Density functional theory computational study of ferroelectricity and piezoelectricity in BaTiO3/PbTiO3 (0 1 1) superlattices

Abstract

The structure, ferroelectricity (FE), and piezoelectricity of epitaxial BaTiO3/PbTiO3 (BTO/PTO) (0 1 1) superlattices are studied using density functional theory calculations. Our results show that compressive strain arising from the SrTiO3 (0 1 1) substrate stabilizes the (BTO)m/(PTO)n (0 1 1) superlattices in orthorhombic phase with the FE polarization along [0 1 1] direction. Tuning the BTO contents significantly changes the structural, ferroelectric and piezoelectric properties. The FE polarization of superlattices significantly drops with increasing BTO contents, which can be attributed to depolarization of the PTO layers. The averaged c/a ratio of the whole superlattices exhibits anomalous non-monotonic relation with respect to BTO contents.
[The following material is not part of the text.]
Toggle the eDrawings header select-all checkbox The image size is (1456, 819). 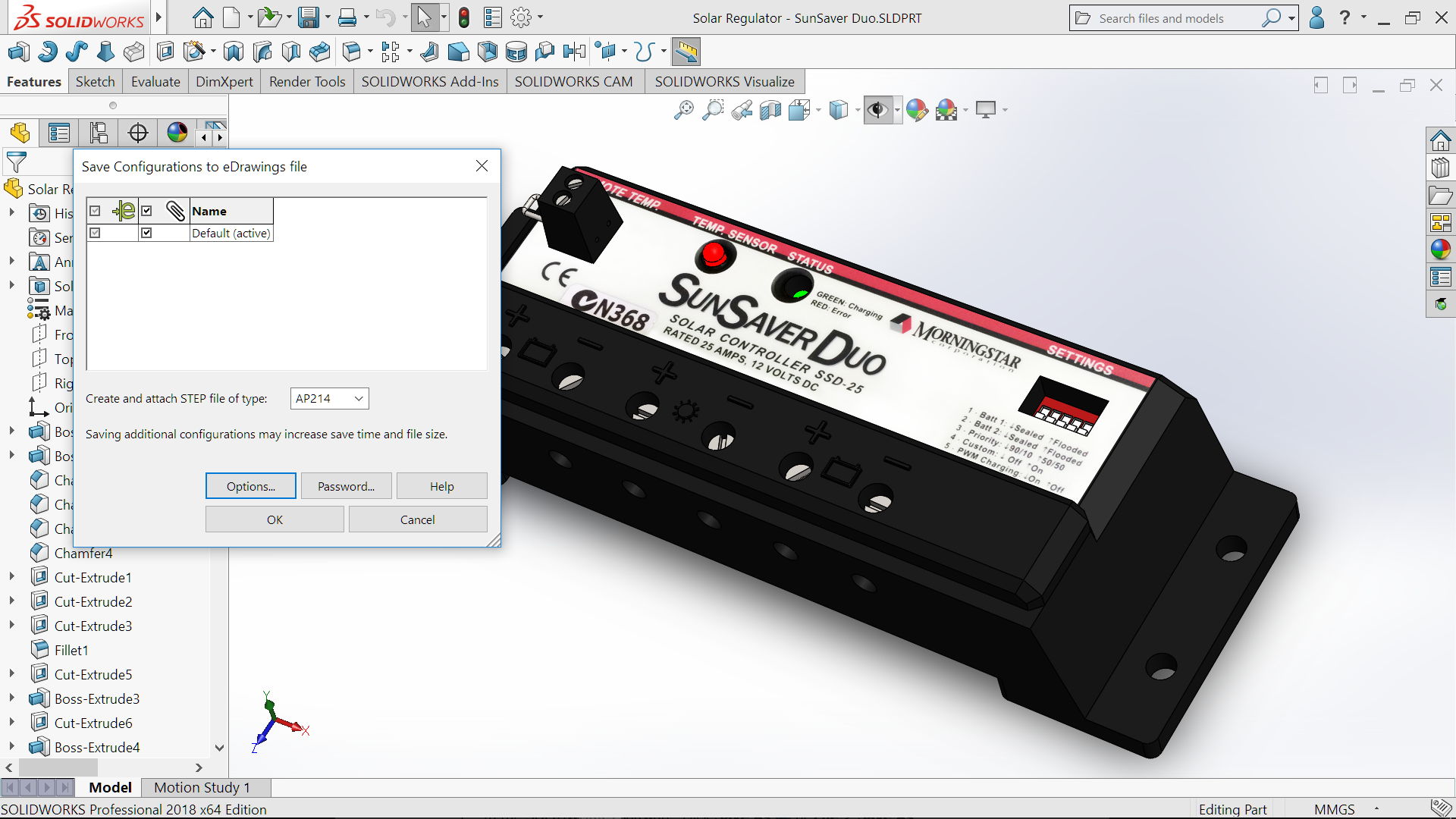click(95, 211)
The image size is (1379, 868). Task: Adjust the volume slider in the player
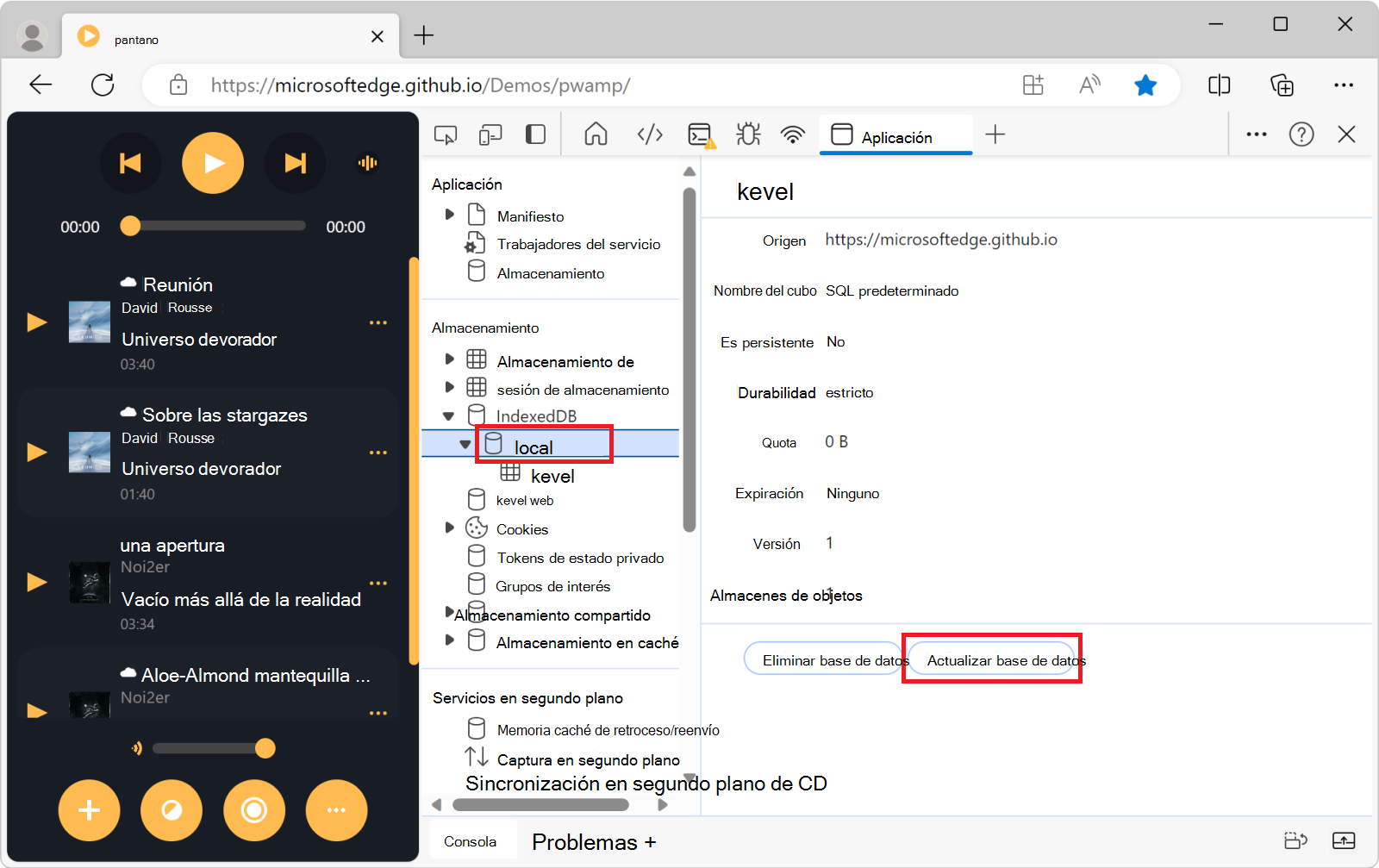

Interestingly, our results predict the (0 1 1) superlattices can enhance the piezoelectric coefficient e33 with a maximum value at ~67% BTO concentration. This result suggests a potential avenue to design high performance piezoelectric materials with less Pb contents. In-depth analysis reveals the B-site Ti cation as the origin for the enhanced e33 value, which implies the potential of B-site cation engineering in perovskite heterostructure designs.